Человек от плоти и крови времени своего, человек, для которого будущее в связи с издержками профессии наступало ещё раньше, чем для всех остальных, рациональный, хладнокровный и несомневающийся, он, Тато, всё равно сразу понял, кто перед ним. Понял, и не мог не опуститься на колени, не отводя прикованного недвижимого взгляда от Её лица. Всё то, что дало Тато его время, - все эти новые стереотипы, освобождающие от старых, культурные феномены, мешающие прежним суевериям, наслаивающиеся психические социальные элементы, закрывающиеся от его сознания самые древние и сильные, что унаследовал он по праву крови от предков, - всё это в считанные мгновения превратилось в пар. И Тато прочёл в себе самом свою истинную веру, истинные представления о мире; он раньше и подозревать не мог, что между ним и его прадедом в десятом, например, колене, нет никакой разницы на самом деле. И как сделал бы прадед в такую минуту, он тоже произнёс слегка охрипшим голосом, но с любовью:
-О Чёрно-Белая…
И в ответ Богиня снова засмеялась, и её девять глаз подмигнули ему одновременно и смотрели на него благосклонно и снисходительно, как на верного подданного. У Тато же не было сил сейчас больше ни на что, как на безмолвное восхищение Ею. В мире, где всё медленно теряло цену, всё равно оставалось божественное присутствие, и, пусть для этого нужно было спуститься под землю, ослепнуть и потерять разум, человек достойный мог ещё ощутить это присутствие и поклониться Ему.

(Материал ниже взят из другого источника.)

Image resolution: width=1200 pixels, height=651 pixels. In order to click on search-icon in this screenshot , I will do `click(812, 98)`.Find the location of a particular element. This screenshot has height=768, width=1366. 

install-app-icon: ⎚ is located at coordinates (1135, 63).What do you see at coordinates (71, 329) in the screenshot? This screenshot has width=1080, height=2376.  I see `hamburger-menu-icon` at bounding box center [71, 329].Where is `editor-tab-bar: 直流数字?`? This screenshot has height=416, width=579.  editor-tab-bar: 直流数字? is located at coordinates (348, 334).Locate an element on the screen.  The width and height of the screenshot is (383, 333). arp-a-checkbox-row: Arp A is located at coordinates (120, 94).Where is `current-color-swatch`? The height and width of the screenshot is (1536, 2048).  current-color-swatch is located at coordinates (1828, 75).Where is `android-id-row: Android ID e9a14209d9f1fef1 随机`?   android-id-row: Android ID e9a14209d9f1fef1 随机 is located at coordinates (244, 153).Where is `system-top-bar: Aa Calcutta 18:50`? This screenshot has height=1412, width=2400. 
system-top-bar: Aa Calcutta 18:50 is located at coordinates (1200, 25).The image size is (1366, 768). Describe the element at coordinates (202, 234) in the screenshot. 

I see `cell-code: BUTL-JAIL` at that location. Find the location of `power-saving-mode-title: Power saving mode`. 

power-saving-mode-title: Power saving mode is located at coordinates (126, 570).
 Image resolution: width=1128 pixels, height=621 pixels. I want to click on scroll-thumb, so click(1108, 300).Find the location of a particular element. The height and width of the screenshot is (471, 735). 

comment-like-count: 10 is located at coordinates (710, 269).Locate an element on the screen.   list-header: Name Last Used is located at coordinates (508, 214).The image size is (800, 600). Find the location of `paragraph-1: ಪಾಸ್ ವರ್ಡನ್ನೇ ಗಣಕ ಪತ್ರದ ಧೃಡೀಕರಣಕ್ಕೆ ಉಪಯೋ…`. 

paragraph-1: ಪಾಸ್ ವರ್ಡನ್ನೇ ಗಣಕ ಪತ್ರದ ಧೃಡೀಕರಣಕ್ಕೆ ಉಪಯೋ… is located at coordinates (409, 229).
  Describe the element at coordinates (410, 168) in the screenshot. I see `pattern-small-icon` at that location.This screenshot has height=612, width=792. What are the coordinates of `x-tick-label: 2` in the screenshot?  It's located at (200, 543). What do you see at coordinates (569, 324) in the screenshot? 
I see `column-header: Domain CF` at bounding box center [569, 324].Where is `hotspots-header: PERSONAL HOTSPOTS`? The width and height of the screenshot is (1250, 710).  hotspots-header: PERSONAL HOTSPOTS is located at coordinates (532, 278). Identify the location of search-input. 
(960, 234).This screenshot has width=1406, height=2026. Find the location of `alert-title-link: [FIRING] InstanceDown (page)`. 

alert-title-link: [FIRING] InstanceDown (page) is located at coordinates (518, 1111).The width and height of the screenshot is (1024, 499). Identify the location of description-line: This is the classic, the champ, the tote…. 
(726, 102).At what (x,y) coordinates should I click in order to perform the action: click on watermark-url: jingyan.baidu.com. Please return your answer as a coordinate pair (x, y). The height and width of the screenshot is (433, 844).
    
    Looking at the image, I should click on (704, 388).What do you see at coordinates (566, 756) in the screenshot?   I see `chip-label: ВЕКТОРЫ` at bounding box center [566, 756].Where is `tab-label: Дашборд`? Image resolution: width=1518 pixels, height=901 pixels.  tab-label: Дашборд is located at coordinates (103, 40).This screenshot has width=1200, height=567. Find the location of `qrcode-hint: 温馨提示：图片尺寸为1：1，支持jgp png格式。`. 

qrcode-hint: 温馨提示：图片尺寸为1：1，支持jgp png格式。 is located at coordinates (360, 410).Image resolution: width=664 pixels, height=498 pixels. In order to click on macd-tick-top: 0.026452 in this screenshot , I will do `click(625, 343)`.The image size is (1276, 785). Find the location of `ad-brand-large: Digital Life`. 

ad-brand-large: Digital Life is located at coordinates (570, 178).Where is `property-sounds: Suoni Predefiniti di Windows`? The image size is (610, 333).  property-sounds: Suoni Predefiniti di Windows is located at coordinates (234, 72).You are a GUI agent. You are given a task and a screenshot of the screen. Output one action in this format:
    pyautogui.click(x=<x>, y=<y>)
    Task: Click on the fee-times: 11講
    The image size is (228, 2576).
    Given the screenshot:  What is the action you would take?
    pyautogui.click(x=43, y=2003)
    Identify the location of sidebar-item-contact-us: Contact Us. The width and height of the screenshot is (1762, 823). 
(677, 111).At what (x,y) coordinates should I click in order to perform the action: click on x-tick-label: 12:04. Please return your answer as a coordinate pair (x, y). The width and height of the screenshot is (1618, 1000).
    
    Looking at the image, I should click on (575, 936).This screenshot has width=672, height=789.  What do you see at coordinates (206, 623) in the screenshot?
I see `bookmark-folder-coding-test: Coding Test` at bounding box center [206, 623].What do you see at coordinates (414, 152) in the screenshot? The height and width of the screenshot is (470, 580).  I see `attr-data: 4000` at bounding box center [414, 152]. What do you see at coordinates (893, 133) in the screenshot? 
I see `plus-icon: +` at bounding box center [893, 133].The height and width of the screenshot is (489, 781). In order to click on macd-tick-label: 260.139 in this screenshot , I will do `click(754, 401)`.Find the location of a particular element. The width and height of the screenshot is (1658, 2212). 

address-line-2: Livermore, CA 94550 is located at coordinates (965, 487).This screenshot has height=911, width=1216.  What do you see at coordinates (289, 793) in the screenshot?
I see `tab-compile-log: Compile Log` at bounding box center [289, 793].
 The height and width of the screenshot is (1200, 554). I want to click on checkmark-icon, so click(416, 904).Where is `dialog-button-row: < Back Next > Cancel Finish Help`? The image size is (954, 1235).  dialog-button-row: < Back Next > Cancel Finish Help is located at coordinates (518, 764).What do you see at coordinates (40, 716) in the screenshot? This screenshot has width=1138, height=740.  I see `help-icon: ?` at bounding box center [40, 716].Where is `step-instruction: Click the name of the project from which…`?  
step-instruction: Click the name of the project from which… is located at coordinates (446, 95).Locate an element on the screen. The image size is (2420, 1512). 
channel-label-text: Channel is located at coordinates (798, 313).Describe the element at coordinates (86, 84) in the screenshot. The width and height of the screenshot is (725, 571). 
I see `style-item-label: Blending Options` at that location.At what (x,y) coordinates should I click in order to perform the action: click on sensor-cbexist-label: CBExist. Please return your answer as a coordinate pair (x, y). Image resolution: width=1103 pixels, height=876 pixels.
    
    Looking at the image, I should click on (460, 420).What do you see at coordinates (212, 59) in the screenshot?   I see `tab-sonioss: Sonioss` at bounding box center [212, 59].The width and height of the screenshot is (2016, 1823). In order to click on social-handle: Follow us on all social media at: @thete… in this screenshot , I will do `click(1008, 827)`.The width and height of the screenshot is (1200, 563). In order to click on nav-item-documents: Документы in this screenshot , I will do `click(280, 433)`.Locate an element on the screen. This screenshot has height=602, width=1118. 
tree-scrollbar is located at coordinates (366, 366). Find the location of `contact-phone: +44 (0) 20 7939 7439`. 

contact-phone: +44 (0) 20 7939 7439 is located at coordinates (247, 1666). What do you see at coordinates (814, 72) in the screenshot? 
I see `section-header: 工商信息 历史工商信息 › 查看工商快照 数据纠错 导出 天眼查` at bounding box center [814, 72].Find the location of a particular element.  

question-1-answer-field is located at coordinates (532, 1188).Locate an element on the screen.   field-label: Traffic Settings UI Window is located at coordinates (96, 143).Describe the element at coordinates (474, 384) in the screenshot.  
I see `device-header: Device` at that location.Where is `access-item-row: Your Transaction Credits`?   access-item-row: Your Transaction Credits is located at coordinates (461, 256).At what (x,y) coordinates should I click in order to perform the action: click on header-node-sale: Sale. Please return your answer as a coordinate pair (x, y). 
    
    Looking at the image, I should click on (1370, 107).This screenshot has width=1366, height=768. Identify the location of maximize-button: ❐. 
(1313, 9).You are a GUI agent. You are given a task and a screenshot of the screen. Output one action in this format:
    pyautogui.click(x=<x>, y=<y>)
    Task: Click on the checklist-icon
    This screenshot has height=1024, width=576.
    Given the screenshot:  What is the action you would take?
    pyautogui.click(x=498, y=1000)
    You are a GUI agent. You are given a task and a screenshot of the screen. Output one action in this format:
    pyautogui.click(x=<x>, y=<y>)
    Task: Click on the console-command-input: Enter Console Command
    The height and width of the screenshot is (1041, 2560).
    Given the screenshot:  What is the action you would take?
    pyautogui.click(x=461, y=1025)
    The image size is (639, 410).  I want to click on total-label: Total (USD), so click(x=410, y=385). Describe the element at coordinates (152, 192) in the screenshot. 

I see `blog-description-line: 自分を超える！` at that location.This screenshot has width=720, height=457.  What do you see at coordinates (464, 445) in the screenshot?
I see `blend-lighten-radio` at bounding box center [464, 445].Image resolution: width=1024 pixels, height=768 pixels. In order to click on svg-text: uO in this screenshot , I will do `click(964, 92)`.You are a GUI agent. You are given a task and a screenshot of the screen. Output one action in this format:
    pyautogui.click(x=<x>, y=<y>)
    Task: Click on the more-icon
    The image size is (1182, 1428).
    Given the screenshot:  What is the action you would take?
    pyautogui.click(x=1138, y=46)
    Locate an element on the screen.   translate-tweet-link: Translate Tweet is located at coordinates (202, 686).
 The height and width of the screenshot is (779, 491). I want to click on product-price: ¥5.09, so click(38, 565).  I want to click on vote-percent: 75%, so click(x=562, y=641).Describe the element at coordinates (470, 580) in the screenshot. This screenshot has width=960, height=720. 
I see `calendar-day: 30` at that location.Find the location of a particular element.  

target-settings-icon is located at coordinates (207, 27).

…Сколько прошло времени, Тато не мог бы сказать. Наверху пусть бы сменились много раз ночь и день, это не имело значение; всё равно здесь была только сухая тёмная мурлыкающая ночь, в которой светились светлые контуры Богини.
Однако, через некоторое время, та, за кем Тато гнался в любовной лихорадке, пришла и, подняв его с колен, за руку отвела к выходу. Тато чувствовал кожей, что Богиня по-прежнему вокруг него, и не сопротивлялся, не проявлял воли. Он ещё не знал, что это ощущение уже никогда никуда не денется, хотя, может быть, смутно подозревал это. Так же смутно, как помнил, что когда-то мужчинам было запрещено входить в Её храмы, и не потому, получается, что в этом запрете было нечто презрительно-унижающее, а чтобы уберечь их разум от исчезновения. Никто из них не мог выдержать присутствия Богини и не повредиться в уме».
лакуна
«На столе лежали жетоны, принадлежавшие раньше людям его отряда – одиннадцать одинаковых круглых бляшек. Куда подевалась вся его команда, он не спрашивал; потерялись они в подземных коридорах старого храма, когда он бежал сломя голову на зов темноты, или же свернули себе шею, пытаясь подобраться к Ней, но не заметив рва, окружавшего её пьедестал, не сумевшие вовремя остановиться, как сделал их командир. Или вообще были убиты теми, кто пришёл туда до них и сумел частично совладать с безумием – ровно настолько, чтобы не погибнуть и днём возвращаться наверх, жить обычно, как и раньше, а ночью становиться Её стражей. Он должен будет ответить за их гибель, но Тато знал, что его начальство не сможет сделать ничего с ним такого, что было бы страшнее путешествия по подземному лабиринту. Его воля уже была сломлена Ею, принадлежала Ей и никому из людей не пересилить Её мощи. Сама ночь завладела им, что же могут теперь сделать обычные люди?
-Уходите, - сказала Рыжая, ставя перед ним тарелку с кашей и воду. – Старайтесь не возвращаться.
Тато исподлобья посмотрел на Жрицу Ночи: на её лице было сочувствие, но она ведь не верила, что он не вернётся. Может, десятки лет пройдут, но всё равно однажды он придёт к ногам Богини снова, миру не удержать его теперь. И тогда, в тот день Рыжая будет всё такой же, как сейчас, над ней мир не властен вовсе. И Тато и тогда будет любить её, как любит сейчас, как любят все те, кто вышел из подземелья, и будут любить те, кто ещё попадёт туда. Нельзя не любить Жрицу, нельзя не любить простую деревенскую девочку, однажды обернувшуюся Богиней, нельзя не любить Рыжую.
-Постарайтесь, - снова сказала она. – Уж вы постарайтесь.
И вздохнула; отвернулась с досадой: вот ещё один безумец на её шею, куда их девать-то?»